FRANKFURT (Reuters) – The European Central Bank may outline on Thursday a clearer schedule for unwinding its extraordinary stimulus, as worries over record-high inflation trump concerns about a war-related recession.

The ECB has been reducing the pace of its money-printing programme for months but it has so far avoided committing to an end date for the scheme, worried that the war in Ukraine and sky-high energy prices could suddenly change the outlook.

For now, the bank plans to end bond purchases, commonly known as quantitative easing, at some point in the third quarter, with interest rates going up “some time” after that.

Approved last month, this loosely worded schedule is already being challenged as opposing forces leave the rate-setting Governing Council in a dilemma.

On the one hand, inflation is already at a record high 7.5%, with more increases still to come. On the other, the bloc’s economy is now stagnating, at best, with the impact of the war hurting both households and businesses.

“Given the high levels of uncertainty, (the ECB) will likely want to maintain the optionality and flexibility,” ABN Amro economist Nick Kounis said.

“However, the hawkish tone is likely to intensify, leaving no doubt that the most likely outcome in coming months is an end to net asset purchases and subsequently higher policy rates.”

Indeed, a host of conservative policymakers, including the central bank governors of Germany, the Netherlands, Austria and Belgium have all made the case for higher interest rates, worried that high inflation could linger too long.

Adding to the hawkish case, longer-term inflation expectations, a key gauge for the credibility of policy, have moved decisively above the ECB’s 2% target, even though wages have yet to respond to higher prices.

RATE HIKES?

So, although policy is expected to remain unchanged at Thursday’s meeting, ECB chief Christine Lagarde could come under pressure to signal more firmly that support will be rolled back in the coming months.

“Lagarde could hint at a conditional end of (asset) purchases in June, opening up the possibility of a first rate hike in September,” Pictet Strategist Frederik Ducrozet said. “Alternatively, she might just refrain from pushing back against market pricing, which is consistent with lift-off in September anyway.”

Lagarde contracted COVID-19 last week but said her symptoms were “reasonably mild”.
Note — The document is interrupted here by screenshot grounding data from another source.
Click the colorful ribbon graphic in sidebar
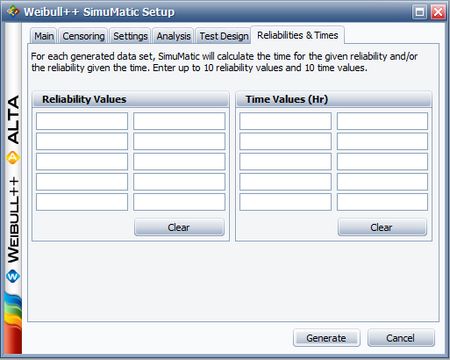 13,323
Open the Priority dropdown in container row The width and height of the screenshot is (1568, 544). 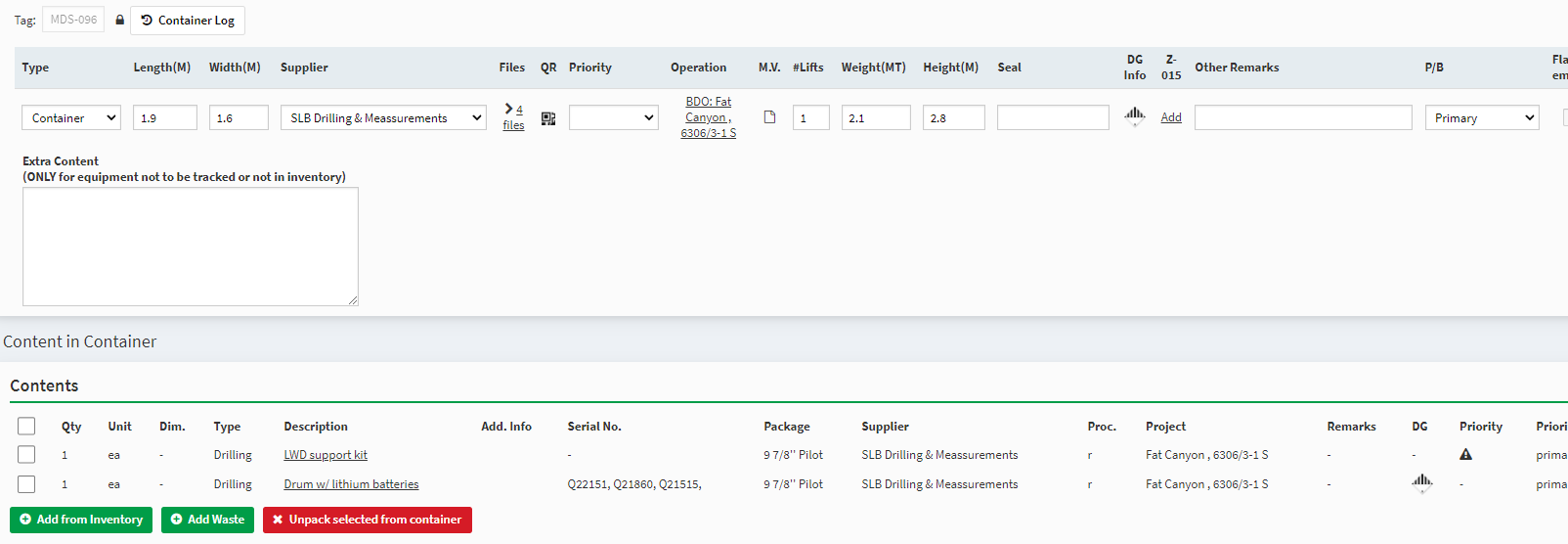point(613,118)
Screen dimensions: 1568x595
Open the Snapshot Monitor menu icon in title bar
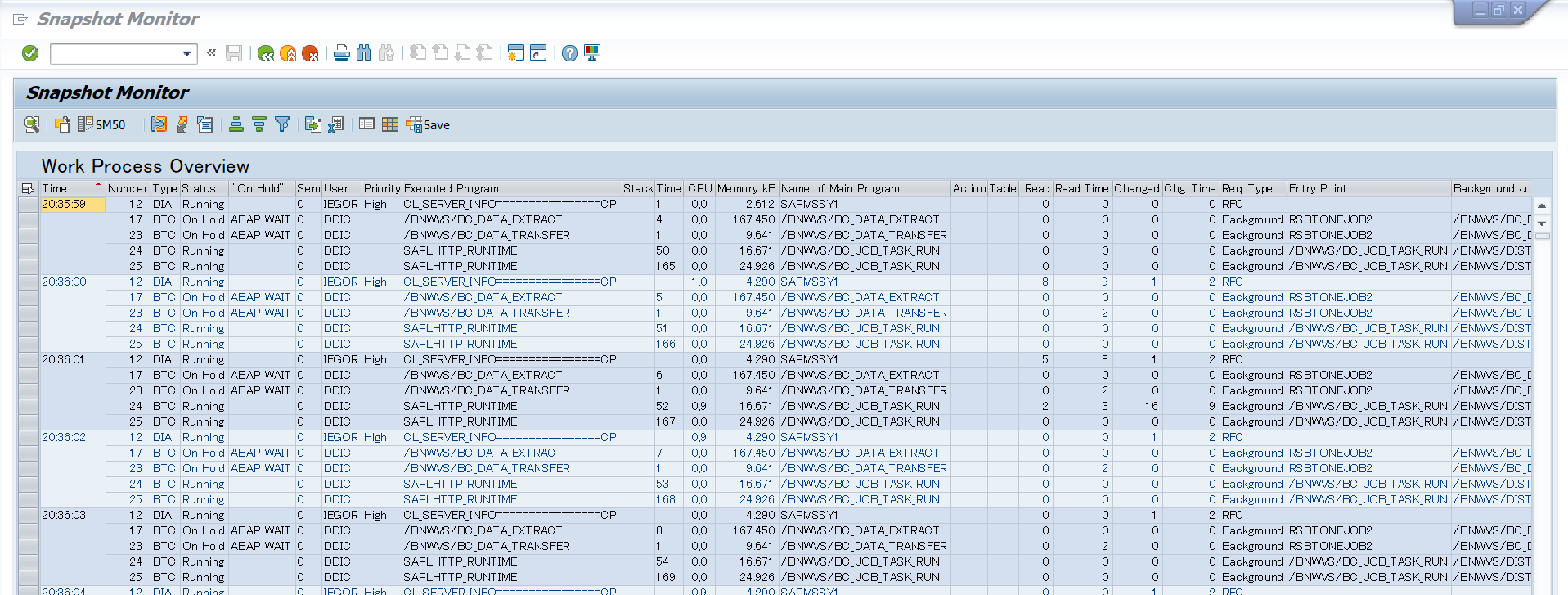[x=20, y=19]
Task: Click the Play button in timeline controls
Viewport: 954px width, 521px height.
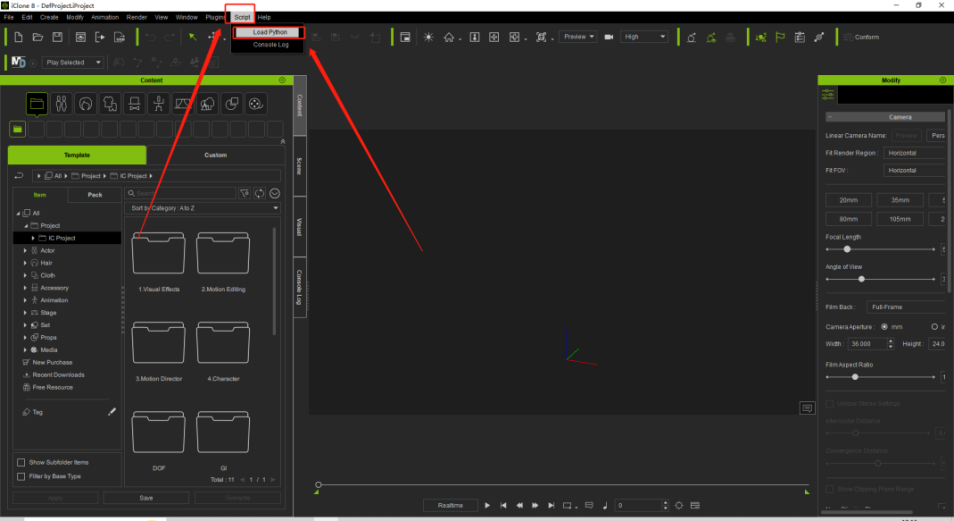Action: pos(487,505)
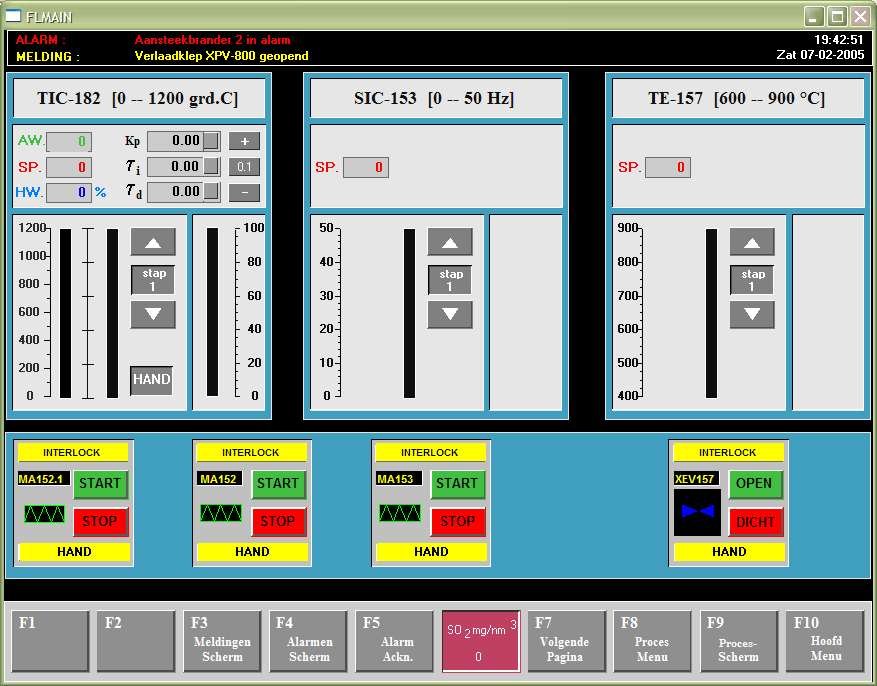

Markets now price in a combined 70 basis points of hikes in the ECB’s minus 0.5% deposit rate this year, even though not one of the ECB’s 25 policymakers have called for such aggressive tightening.

Fuelling policymakers’ caution is the economic outlook, which is deteriorating quickly.

High energy prices are draining household savings and the uncertainty of the war is halting corporate investment. Banks are also tightening access to credit as they naturally do during wars, potentially exacerbating the downturn.

Policy doves, meanwhile, argue that most of the inflation is a result of external supply shocks, so inflation will naturally fall over time.

In fact, high energy prices tend to be deflationary over the longer term because they hold back growth, so there is a risk of inflation falling too low.

“A key question is whether the flow of Russian energy to Europe will remain smooth. Should volume restrictions ensue, we would see a much-increased risk of a Eurozone recession, which would likely prompt the ECB towards greater caution,” UBS economist Reinhard Cluse said.

Still, weighing the two opposing forces, the ECB is likely to see greater risk from higher inflation, even if policymakers will continue to move in small increments, standing ready to change course on short notice.